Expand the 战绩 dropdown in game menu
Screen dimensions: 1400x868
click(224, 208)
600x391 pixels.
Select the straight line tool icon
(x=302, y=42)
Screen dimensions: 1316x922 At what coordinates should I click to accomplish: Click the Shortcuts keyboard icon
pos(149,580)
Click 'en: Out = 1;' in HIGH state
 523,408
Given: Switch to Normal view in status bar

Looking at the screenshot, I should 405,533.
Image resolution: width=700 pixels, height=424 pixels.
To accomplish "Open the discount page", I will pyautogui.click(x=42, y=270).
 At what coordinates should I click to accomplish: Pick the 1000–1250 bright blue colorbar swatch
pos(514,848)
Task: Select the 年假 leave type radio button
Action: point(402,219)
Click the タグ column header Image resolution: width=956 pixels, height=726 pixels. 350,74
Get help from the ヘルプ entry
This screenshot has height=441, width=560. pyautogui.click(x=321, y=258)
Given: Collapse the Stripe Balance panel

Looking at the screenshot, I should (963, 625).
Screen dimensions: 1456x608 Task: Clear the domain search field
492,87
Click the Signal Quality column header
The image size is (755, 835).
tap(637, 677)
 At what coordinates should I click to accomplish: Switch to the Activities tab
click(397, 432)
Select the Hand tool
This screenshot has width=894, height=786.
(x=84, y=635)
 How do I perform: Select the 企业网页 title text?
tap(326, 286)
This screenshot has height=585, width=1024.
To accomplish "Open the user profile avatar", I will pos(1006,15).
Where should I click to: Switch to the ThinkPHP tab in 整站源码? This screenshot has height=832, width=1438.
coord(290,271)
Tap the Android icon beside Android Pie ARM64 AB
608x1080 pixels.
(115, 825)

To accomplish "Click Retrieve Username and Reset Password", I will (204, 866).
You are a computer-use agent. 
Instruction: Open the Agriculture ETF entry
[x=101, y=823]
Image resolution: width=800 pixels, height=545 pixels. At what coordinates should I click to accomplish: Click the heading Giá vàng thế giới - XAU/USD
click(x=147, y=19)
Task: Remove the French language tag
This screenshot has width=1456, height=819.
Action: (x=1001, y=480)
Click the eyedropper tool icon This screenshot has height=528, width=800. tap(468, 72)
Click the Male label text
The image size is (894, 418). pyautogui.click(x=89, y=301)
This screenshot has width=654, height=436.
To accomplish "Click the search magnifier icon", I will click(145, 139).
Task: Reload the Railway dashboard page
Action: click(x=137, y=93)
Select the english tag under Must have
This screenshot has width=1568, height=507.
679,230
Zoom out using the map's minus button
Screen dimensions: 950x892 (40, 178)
==*==
:: Work required ::
Exactly the lines from the line holding "Click the eyedropper" through the close of the listing above make up the answer; include nothing else.

:: Exercise solution ::
Click the eyedropper tool icon This screenshot has height=528, width=800. tap(468, 72)
Click the Male label text
The image size is (894, 418). pyautogui.click(x=89, y=301)
This screenshot has width=654, height=436.
To accomplish "Click the search magnifier icon", I will click(145, 139).
Task: Reload the Railway dashboard page
Action: click(x=137, y=93)
Select the english tag under Must have
This screenshot has width=1568, height=507.
679,230
Zoom out using the map's minus button
Screen dimensions: 950x892 (40, 178)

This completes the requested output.